* **BRIEF**
Each entry has to be given again in its exact wording, and no picture may appear in the result.

(Records from a data source)
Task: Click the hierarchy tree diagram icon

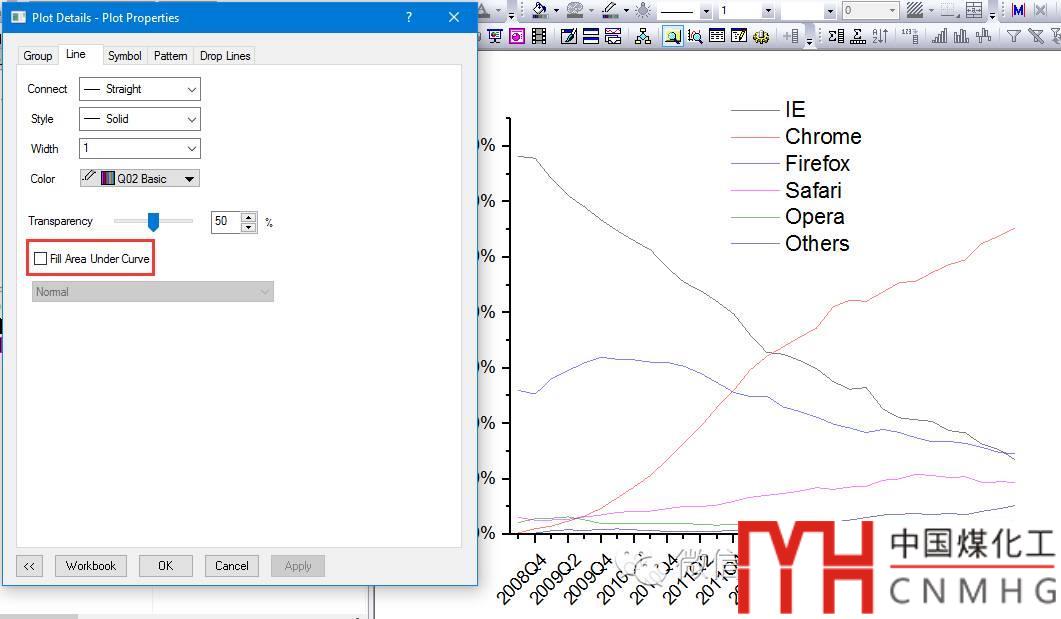Action: pos(643,36)
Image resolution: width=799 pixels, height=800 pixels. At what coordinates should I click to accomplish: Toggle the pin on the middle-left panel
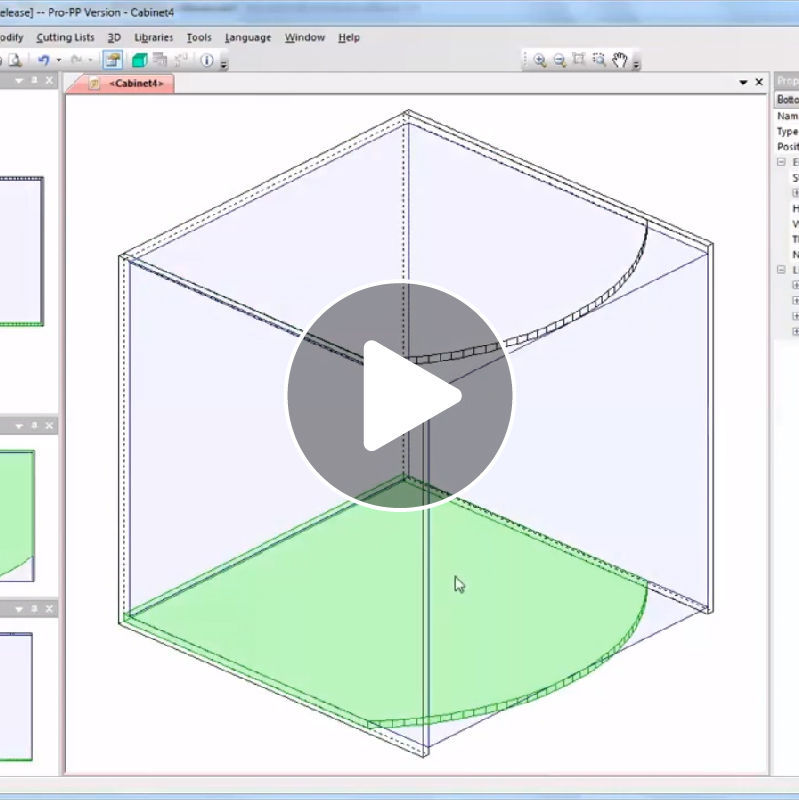tap(33, 426)

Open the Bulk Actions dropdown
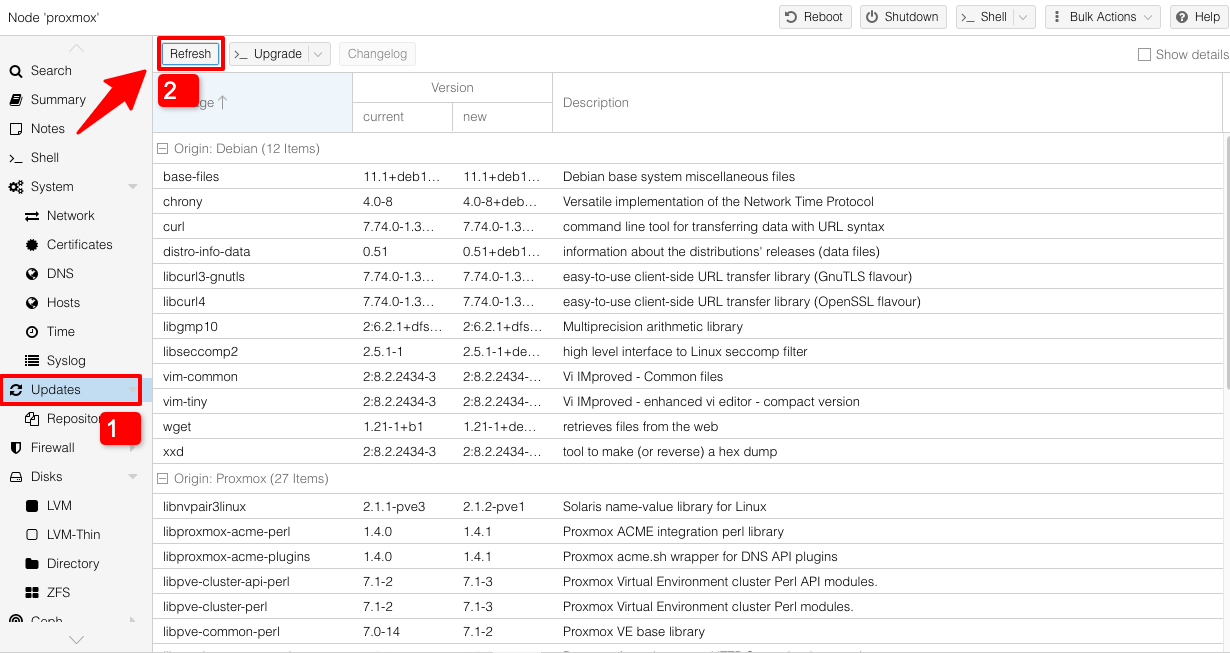(x=1102, y=17)
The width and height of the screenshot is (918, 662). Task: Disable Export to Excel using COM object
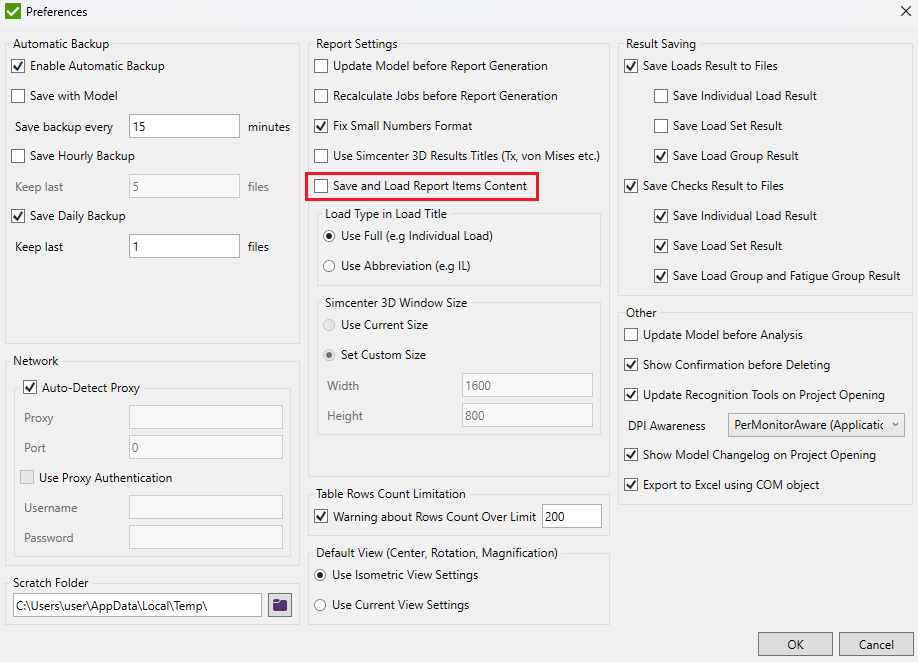click(631, 484)
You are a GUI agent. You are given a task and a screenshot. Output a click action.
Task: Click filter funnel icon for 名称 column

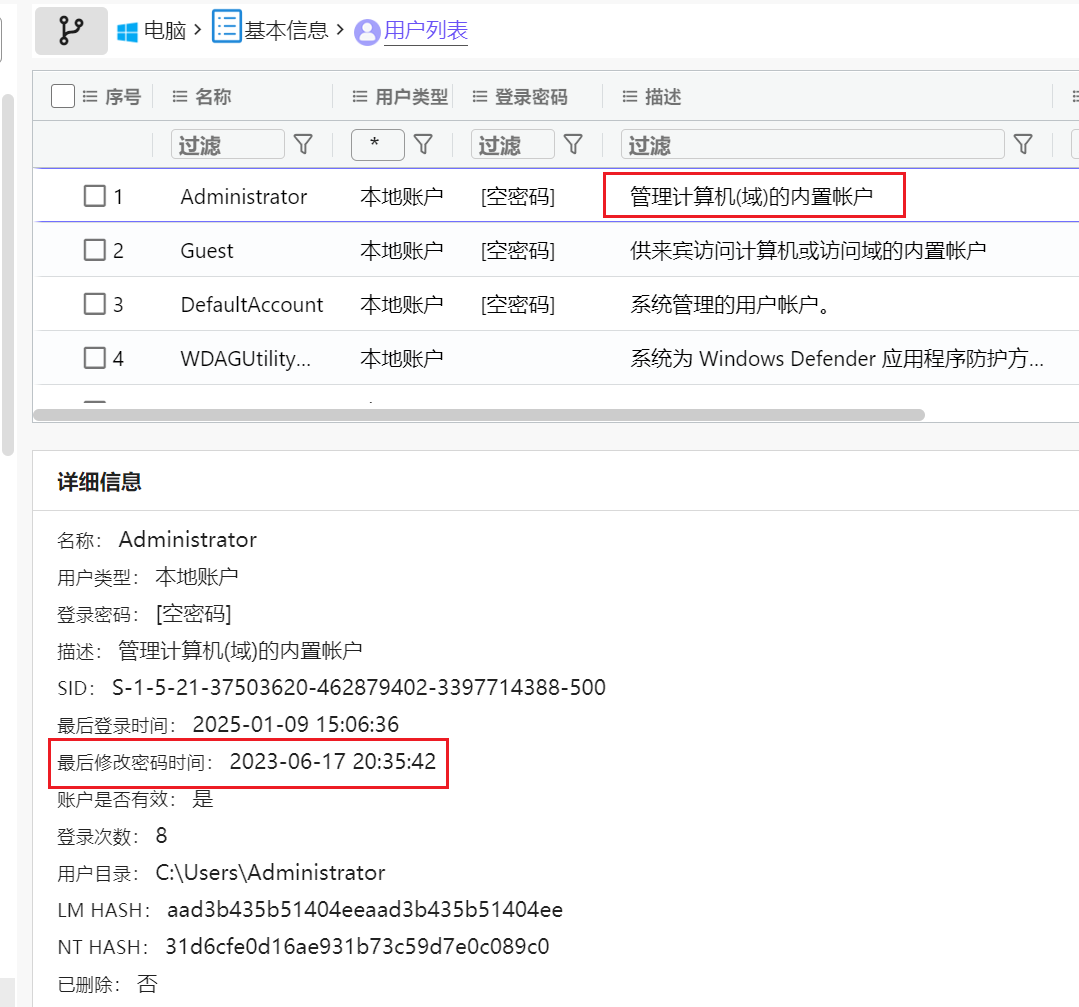[x=303, y=145]
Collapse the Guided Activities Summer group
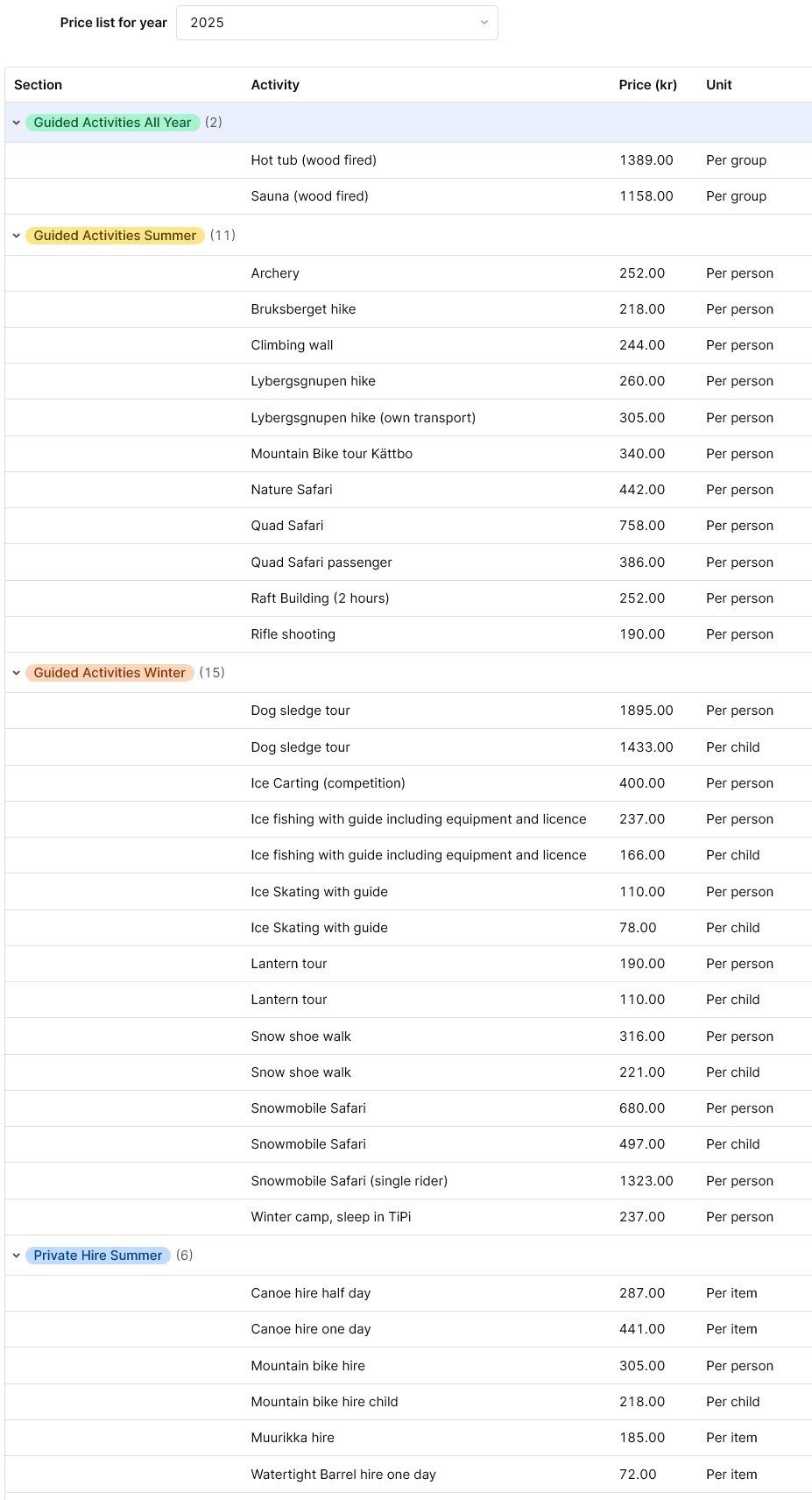812x1500 pixels. point(17,236)
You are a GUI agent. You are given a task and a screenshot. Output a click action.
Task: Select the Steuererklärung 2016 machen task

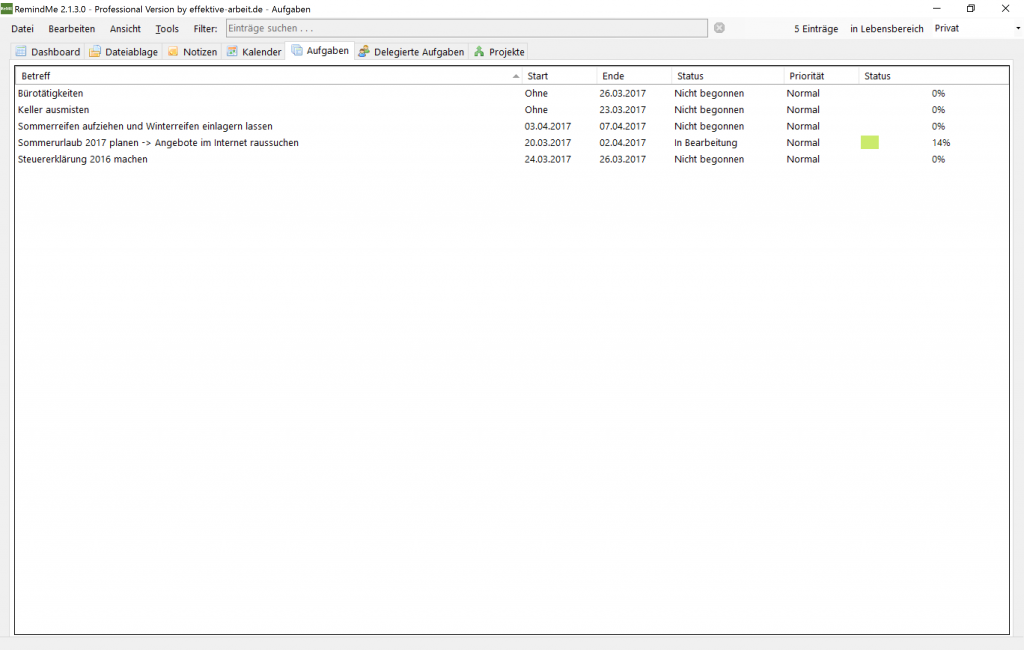[x=83, y=160]
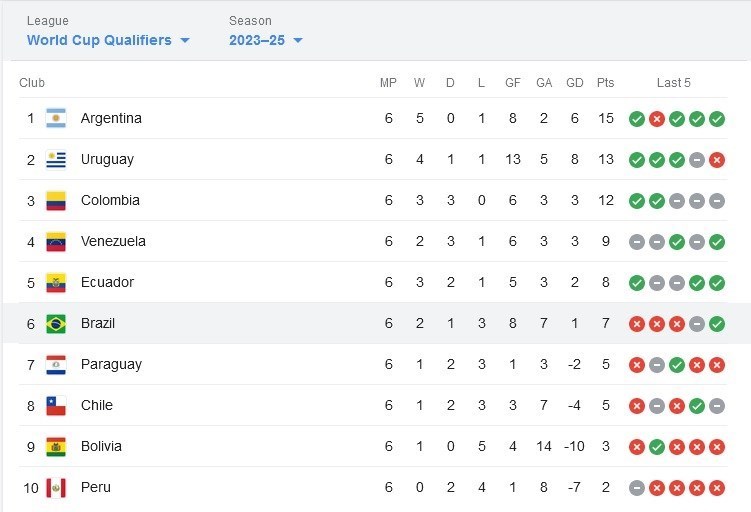Click Argentina's red loss result icon
This screenshot has width=751, height=512.
tap(657, 119)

* **OUTPUT OF THE EXERCISE**
Task: Click the hierarchy tree diagram icon

Action: pos(643,36)
Image resolution: width=799 pixels, height=800 pixels. At what coordinates should I click to accomplish: Toggle the pin on the middle-left panel
tap(33, 426)

Open the Bulk Actions dropdown
(x=1102, y=17)
The width and height of the screenshot is (918, 662). Task: Disable Export to Excel using COM object
click(631, 484)
You are a GUI agent. You are given a task and a screenshot. Output a click action.
Task: Click filter funnel icon for 名称 column

[x=303, y=145]
Collapse the Guided Activities Summer group
812x1500 pixels. point(17,236)
You are a GUI agent. You are given a task and a screenshot. Output a click action.
Task: Select the Steuererklärung 2016 machen task

[x=83, y=160]
Click Argentina's red loss result icon
This screenshot has width=751, height=512.
tap(657, 119)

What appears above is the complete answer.